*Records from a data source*
··········
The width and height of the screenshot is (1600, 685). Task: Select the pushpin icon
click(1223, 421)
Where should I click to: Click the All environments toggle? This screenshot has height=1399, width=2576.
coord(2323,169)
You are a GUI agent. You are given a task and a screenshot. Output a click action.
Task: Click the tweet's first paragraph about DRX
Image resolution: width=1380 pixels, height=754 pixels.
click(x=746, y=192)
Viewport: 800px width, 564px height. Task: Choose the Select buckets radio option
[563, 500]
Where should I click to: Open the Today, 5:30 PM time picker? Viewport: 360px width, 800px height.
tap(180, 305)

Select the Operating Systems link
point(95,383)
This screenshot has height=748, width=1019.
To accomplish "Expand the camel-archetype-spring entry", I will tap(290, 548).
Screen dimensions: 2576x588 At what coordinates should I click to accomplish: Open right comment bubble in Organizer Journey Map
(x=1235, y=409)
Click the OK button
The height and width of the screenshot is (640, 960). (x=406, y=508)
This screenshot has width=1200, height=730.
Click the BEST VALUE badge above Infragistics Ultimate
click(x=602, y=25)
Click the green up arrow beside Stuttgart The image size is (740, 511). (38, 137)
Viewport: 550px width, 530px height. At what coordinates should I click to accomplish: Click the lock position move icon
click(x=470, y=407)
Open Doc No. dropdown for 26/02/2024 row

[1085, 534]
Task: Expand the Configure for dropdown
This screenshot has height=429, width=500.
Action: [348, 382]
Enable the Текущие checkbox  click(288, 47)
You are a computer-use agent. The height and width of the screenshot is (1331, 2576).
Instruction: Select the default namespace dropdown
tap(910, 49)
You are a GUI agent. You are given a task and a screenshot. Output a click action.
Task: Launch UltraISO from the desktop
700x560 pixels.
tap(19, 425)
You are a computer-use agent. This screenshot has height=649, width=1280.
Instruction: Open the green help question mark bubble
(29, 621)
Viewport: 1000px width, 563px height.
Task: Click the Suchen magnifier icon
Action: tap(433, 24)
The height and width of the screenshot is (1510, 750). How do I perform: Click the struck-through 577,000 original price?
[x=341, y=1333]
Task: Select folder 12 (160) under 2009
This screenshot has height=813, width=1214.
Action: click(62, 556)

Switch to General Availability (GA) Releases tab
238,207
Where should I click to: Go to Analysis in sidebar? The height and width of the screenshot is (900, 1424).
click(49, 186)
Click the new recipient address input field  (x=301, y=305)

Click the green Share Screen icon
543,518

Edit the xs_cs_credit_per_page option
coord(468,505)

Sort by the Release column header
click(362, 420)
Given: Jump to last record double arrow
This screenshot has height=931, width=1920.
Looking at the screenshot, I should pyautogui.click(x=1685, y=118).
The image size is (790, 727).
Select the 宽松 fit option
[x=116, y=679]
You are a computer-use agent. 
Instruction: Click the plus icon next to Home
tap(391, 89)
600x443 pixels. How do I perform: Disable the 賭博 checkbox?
··········
*YOUR ASSIGNMENT*
Among the entries above, how many lines hold the string "size"? Answer with the bare number.

*ANSWER BOX*
2